Isabella of Austria (18 July 1501 – 19 January 1526), also known as Elizabeth, was Queen of Denmark, Norway and Sweden as the wife of King Christian II. She was the daughter of King Philip I and Queen Joanna of Castile and the sister of Emperor Charles V. She ruled Denmark as regent in 1520.[1]

Childhood

Portrait of Isabella, age 2. Isabella is on the right. She is pictured with her brother Charles and her sister Eleanor.

Isabella was born on 18 July 1501 in Brussels as the third child of Philip the Handsome, ruler of the Burgundian Netherlands and Joanna the Mad, heiress to the Spanish kingdoms of Castile and Aragon. Her father was the son of the reigning Holy Roman Emperor Maximilian I and his deceased consort Mary, Duchess of Burgundy, while her mother was the daughter of the Catholic Monarchs Ferdinand of Aragon and Isabella I of Castile. She was baptized in Brussels by the Bishop of Cambrai, Henri de Berghes.

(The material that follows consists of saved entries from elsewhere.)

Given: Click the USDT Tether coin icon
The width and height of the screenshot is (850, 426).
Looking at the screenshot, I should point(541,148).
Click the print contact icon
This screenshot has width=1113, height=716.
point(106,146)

She had two older siblings, Eleanor and Charles, as well as three younger siblings Ferdinand, Mary and Catherine. Isabella and her siblings were considered the "noblest children" of her time. Her brothers became the most powerful men in Europe as Holy Roman Emperors. Her sisters became queens in Portugal and France, Bohemia and Hungary, and Portugal, respectively.

After the early death of Isabella's father in September 1506, her mother's mental health began to deteriorate. Isabella, along with her brother, Charles, and her sisters, Eleanor and Mary, was put into the care of her paternal aunt, Archduchess Margaret, while the two other siblings, Ferdinand and Catherine, remained in Castile. Eleanor, Isabella, and Mary were educated together at their aunt's court in Mechelen.

Isabella's fortune, her succession rights, and her connections made her a valuable pawn in the royal marriage market. The king of Denmark had first intended to marry her eldest sister Eleanor of Austria, but the Habsburgs considered Eleanor too valuable for the throne of Denmark, because as the eldest sister, there was a likelihood that her progeny may succeed. Therefore, Isabella was selected for the Danish king.

On 11 July 1514, one week short of her 13th birthday, Isabella was married by proxy to King Christian II of Denmark with Emperor Maximilian I, her grandfather, standing in for the king. She remained in the Netherlands, but is said to have fallen in love with her spouse at the sight of his painting, and asked to be taken to Denmark. A year after the wedding, the Archbishop of Nidaros was sent to escort her to Copenhagen. The marriage was ratified on 12 August 1515, when she was 14 years old.

Queen

Portrait of Isabella around the time of her marriage by the Master of the Legend of the Magdalen, c. 1515.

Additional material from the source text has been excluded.